I started to photograph the bomb shelters of Kibbutz Sasa, where I grew up, in 1999. I was drawn to these weird concrete structures, these monuments that were an inseparable part of my childhood landscape, a place to protect us kids during wartime. I took black and white photographs of this gloomy – almost apocalyptic – world, which reflected my inner psyche back then. I photographed them from the outside, deserted except for a stray cat that managed to sneak into one frame.

In 2015 I returned to these shelters, which remained intact despite the ever-changing landscape of the newly prosperous kibbutz. I arrived from Germany, where I live today. But this time, I went inside the shelters. I entered their cavities, capturing myself and others with color stills and videos. Photographing the shelters became a way for me to re-examine my relationship with the place and community that I am from. The shelters became a place for me to release my creative energy, to dive deep into the realm of imagination, to be both comforted and threatened, exposed and vulnerable, at the same time.

Eyal Dinar, 2017


The shelter is a public space, a limited and congested underground cavity, bounded by iron and concrete walls. The shelter is a place where life is possible under the shadow of death. It triggers our memory of the unknown and the known. The shelter lacks the etiquette of hospitality. Sometimes we must escape to it, in the absence of choice, to find refuge from the horrors on earth.

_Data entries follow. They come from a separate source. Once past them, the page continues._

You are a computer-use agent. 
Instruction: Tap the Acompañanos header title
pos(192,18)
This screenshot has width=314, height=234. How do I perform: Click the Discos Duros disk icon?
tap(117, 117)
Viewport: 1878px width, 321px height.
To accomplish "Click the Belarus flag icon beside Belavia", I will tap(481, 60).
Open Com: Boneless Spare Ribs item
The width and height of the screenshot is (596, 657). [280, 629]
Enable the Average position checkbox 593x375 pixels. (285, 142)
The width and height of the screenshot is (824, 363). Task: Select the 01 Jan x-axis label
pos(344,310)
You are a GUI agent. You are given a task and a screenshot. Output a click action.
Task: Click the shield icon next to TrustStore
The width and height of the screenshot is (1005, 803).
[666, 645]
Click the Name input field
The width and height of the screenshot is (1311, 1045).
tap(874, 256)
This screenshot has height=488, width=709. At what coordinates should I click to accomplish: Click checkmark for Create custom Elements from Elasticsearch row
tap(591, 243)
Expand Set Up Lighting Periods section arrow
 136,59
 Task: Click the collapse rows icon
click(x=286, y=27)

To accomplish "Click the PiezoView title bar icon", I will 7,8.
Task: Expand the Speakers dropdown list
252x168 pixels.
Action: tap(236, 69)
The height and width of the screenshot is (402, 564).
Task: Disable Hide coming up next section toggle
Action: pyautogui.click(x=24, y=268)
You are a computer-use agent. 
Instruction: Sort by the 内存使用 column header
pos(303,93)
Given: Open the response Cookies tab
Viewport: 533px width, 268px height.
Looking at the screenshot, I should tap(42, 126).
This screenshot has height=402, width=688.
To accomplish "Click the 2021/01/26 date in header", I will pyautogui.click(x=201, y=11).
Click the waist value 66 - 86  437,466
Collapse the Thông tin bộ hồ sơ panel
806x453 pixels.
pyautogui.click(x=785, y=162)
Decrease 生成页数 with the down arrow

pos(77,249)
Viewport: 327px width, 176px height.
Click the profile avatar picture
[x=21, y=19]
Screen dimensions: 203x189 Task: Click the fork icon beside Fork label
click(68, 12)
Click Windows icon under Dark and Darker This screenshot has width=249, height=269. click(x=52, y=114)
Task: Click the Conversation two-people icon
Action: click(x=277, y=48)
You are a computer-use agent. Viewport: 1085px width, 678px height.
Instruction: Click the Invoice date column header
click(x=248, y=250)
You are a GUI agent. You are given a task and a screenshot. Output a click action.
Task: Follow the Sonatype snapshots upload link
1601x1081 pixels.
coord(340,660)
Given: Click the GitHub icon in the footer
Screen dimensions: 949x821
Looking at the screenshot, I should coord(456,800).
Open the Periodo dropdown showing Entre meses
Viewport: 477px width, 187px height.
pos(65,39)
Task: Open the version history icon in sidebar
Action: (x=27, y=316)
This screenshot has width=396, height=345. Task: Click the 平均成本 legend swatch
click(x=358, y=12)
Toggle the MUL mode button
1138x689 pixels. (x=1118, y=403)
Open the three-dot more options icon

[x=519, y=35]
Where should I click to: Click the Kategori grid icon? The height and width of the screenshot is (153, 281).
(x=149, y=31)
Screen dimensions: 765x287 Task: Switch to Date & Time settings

Eyal chose to enter the shelter again, this time of his own free will.

The encounter with underground worlds alarms the soul. The ghosts of childhood memories, of ancient fears and struggles, dwell in these dark depths. But for Eyal, the unconscious is not just the seat of repressed trauma and archaic urges. The damp, dark shelter womb is also where an angel is born. Eyal asks us to ponder and probe: ‘Is the unconscious also the birthplace of the metaphysical?